I find a lot of resources online which explains the dummy variable trap and that you should remove 1 category of your dummy variable before fitting it into a multilinear model to avoid multicollinearity.
While I understand what you should do I don't understand why you should do it in term of mathematical explanation.
I mean, let's take a concrete example: I have a variable Gender
with values Male
or Female
. If I take the multilinear model equation I get:
$$y = B_0 + x_1B_1 + x_2B_2$$
with $x_1 = 1$ and $x_2 = 0$. So I get: $y=0+1\times1 + 0\times1$ so how is it different from $y=0+1\times1$ (which the second dummy variable removed ?
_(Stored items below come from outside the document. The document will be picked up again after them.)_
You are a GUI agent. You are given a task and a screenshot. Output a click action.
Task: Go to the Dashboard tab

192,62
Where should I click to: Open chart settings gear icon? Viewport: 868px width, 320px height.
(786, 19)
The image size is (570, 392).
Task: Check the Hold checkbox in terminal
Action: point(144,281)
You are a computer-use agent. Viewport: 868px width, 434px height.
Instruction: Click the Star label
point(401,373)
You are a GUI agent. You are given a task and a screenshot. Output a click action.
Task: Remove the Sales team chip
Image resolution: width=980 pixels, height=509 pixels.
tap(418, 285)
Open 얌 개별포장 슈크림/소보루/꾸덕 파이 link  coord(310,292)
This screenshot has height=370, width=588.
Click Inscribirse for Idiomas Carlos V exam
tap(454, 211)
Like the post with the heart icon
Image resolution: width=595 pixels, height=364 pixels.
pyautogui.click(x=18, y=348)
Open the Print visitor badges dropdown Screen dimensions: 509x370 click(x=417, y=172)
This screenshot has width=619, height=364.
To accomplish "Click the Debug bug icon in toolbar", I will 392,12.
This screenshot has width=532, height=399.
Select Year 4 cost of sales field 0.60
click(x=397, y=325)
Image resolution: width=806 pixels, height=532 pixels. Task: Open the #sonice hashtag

Could someone give me a concrete mathematical example of how this "trap" works?
Thanks
Best Answer
We can see from Wikipedia that:
In your case, that means that
$$x_1 = 1-x_2$$ and hence, your equation becomes \begin{align} y &= B_0 + x_1B_1 + x_2B_2 \\ &= B_0 + B_1(1-x_2) + B_2 x_2 \\ &= (B_0+B_1) + (B_2-B_1)x_2 \end{align}
It is obvious that $(B_0+B_1) + (B_2-B_1)x_2$ is equivalently $\alpha + \beta x$ which entails only one variable.
Reference: Dummy Variable Trap